▶ [Task to complete]: The answer must consist of every line in the records below that contains the string "gear".

(Data records)
━━━
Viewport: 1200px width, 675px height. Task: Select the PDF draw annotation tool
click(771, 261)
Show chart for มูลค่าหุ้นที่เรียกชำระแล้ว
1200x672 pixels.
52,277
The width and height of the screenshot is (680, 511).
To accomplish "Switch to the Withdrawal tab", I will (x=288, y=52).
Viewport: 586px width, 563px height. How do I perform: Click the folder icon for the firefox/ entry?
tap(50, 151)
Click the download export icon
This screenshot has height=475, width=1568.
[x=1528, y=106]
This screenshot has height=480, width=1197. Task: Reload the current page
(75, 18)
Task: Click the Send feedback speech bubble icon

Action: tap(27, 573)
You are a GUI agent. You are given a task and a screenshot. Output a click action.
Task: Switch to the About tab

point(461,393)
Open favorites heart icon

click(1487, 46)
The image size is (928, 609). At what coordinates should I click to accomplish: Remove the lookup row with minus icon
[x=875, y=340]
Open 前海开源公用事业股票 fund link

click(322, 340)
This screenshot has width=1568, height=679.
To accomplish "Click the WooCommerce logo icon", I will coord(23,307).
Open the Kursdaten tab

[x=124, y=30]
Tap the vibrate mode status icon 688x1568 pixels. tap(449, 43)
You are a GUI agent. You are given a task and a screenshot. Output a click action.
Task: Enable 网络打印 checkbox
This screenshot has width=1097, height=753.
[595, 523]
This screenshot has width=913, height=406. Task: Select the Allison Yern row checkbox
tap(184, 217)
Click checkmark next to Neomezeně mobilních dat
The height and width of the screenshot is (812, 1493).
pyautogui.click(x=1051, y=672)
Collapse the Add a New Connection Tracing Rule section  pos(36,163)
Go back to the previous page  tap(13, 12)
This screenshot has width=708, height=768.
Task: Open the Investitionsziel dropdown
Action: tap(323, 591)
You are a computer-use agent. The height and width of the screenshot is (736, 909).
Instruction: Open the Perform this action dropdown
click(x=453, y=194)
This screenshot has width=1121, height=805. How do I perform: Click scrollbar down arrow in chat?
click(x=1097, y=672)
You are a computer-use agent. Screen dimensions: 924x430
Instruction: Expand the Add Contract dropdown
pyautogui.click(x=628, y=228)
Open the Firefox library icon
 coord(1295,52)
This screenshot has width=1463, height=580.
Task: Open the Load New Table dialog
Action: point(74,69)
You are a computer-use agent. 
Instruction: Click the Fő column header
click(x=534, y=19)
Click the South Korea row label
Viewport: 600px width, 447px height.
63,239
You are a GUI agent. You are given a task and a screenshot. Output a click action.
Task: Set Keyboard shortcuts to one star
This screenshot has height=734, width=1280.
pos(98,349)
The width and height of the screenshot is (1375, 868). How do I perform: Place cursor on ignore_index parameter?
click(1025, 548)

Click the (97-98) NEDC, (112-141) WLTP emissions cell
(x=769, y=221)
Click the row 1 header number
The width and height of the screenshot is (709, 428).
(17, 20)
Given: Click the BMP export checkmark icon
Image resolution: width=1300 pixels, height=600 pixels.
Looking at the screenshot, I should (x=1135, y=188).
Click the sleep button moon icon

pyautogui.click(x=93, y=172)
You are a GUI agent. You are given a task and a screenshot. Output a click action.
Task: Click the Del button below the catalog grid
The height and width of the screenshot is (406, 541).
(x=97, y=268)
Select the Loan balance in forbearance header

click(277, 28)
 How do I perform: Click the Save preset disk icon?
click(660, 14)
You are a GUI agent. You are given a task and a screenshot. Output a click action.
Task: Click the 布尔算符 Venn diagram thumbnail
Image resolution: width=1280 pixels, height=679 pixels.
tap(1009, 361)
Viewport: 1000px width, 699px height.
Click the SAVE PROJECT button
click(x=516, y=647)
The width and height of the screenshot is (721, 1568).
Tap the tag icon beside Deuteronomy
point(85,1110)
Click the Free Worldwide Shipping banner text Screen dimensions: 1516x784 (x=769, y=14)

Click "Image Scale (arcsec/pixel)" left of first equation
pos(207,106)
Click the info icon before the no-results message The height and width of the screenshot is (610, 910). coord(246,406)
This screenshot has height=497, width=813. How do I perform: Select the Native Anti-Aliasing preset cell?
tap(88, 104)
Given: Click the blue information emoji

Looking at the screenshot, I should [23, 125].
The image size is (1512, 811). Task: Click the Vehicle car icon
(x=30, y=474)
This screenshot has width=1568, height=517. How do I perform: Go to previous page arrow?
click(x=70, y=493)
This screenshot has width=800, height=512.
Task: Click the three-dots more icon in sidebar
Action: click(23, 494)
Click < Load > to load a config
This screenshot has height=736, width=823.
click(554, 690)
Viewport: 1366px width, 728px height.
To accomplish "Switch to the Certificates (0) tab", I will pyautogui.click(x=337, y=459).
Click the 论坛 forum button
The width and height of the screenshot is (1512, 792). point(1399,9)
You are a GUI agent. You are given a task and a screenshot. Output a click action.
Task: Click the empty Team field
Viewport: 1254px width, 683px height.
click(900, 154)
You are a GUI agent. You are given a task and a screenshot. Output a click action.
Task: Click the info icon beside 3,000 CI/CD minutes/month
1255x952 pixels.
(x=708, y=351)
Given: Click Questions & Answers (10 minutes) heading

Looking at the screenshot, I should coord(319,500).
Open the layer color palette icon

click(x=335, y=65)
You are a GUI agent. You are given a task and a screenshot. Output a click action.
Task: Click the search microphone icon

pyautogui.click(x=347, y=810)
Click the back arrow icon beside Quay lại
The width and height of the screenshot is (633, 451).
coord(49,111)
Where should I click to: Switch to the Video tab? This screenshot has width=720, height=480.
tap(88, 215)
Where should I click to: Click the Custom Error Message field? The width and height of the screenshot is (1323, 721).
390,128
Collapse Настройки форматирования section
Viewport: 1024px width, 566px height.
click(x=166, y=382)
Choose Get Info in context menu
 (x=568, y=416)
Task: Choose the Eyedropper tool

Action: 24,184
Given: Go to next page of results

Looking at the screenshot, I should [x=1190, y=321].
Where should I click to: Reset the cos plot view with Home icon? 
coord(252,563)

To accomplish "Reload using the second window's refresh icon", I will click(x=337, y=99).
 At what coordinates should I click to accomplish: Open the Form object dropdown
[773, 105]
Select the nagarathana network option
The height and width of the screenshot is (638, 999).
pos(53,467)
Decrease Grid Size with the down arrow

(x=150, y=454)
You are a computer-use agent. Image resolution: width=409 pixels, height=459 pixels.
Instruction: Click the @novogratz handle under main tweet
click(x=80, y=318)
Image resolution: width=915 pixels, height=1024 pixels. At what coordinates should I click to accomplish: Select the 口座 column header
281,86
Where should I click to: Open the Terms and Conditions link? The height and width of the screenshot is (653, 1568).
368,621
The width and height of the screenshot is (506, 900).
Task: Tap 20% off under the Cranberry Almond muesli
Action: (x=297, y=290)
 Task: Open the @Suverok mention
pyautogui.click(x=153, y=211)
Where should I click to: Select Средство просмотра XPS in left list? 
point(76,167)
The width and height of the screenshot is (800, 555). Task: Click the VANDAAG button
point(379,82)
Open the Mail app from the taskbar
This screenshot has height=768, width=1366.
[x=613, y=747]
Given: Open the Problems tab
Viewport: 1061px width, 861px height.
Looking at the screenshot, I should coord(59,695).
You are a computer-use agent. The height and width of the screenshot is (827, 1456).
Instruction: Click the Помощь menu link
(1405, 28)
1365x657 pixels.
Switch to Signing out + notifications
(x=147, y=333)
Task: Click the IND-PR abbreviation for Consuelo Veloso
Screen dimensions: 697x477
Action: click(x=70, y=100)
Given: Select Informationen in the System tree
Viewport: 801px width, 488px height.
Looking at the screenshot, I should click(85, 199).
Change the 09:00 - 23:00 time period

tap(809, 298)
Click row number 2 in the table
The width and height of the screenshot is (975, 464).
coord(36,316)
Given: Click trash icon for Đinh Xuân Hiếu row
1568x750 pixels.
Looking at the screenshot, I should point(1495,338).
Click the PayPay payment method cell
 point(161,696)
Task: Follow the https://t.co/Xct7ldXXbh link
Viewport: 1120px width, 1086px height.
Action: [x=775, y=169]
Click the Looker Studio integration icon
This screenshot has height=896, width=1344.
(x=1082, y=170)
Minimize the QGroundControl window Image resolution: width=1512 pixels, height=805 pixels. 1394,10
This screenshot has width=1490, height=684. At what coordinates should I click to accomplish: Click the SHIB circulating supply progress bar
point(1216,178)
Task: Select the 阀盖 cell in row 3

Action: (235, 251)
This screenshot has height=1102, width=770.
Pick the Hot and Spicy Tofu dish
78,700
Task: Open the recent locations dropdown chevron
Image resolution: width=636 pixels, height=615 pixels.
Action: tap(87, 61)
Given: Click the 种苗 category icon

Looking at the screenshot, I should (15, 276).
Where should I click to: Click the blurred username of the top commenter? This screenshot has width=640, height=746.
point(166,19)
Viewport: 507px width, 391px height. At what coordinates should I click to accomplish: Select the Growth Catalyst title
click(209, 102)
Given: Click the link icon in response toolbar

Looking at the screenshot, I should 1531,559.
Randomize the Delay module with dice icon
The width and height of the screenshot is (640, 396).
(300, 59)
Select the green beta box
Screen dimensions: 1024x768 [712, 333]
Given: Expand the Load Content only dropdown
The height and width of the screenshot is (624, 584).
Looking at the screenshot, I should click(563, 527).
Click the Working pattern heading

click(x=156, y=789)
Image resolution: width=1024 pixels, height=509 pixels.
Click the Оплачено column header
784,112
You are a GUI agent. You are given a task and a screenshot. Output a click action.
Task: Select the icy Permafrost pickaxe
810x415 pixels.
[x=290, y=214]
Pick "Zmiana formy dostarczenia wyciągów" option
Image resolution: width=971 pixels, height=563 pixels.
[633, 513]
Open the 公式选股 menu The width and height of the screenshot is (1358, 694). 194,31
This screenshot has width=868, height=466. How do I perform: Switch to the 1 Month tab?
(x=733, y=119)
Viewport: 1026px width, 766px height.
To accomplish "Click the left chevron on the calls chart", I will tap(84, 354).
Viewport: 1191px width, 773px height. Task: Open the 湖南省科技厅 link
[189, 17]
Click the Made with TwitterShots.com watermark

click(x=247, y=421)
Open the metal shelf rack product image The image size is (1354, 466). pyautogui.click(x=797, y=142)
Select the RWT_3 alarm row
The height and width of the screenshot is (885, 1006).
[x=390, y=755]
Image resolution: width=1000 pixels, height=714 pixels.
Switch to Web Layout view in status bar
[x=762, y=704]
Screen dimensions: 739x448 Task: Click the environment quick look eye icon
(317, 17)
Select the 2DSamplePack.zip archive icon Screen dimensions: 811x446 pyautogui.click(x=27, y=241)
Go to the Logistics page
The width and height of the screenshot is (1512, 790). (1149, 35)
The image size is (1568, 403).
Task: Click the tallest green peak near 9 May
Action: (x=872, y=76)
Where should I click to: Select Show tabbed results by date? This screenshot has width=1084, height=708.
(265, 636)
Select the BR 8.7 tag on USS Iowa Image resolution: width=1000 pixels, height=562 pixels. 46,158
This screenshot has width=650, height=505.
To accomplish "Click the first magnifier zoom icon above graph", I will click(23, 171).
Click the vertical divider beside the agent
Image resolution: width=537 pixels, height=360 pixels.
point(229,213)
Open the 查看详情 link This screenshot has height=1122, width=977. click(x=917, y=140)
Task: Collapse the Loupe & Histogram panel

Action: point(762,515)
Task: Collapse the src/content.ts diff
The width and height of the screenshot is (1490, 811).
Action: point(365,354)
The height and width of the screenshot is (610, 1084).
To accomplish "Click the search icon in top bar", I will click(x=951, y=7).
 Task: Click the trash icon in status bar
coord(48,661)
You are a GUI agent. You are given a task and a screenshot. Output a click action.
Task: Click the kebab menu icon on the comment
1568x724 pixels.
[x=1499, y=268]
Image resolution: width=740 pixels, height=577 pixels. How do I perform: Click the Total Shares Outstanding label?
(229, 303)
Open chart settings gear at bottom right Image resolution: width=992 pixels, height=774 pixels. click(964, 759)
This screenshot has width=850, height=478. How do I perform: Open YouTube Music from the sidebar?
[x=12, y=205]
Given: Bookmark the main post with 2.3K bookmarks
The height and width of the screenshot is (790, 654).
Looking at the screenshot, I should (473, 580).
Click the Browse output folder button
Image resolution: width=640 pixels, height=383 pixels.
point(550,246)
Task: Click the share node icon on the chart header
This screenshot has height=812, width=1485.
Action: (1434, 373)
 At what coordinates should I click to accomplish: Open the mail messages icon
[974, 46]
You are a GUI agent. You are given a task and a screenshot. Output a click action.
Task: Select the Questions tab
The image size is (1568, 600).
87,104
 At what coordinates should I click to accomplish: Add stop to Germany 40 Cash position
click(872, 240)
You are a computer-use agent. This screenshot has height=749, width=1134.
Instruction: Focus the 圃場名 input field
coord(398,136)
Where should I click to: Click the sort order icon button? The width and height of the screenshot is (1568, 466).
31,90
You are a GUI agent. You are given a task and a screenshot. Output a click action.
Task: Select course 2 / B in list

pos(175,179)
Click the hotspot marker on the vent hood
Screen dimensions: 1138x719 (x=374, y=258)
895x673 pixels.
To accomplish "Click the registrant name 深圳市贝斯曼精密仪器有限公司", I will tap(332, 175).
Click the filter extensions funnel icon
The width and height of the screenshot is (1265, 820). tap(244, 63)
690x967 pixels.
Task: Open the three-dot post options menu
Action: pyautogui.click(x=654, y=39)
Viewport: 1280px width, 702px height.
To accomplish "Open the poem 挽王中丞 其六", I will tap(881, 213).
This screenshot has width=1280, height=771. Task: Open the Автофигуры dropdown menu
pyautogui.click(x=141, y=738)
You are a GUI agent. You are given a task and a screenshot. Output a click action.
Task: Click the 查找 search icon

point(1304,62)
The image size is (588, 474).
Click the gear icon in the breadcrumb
━━━
▶ [Written solution]:
Open chart settings gear at bottom right Image resolution: width=992 pixels, height=774 pixels. click(964, 759)
Click the gear icon in the breadcrumb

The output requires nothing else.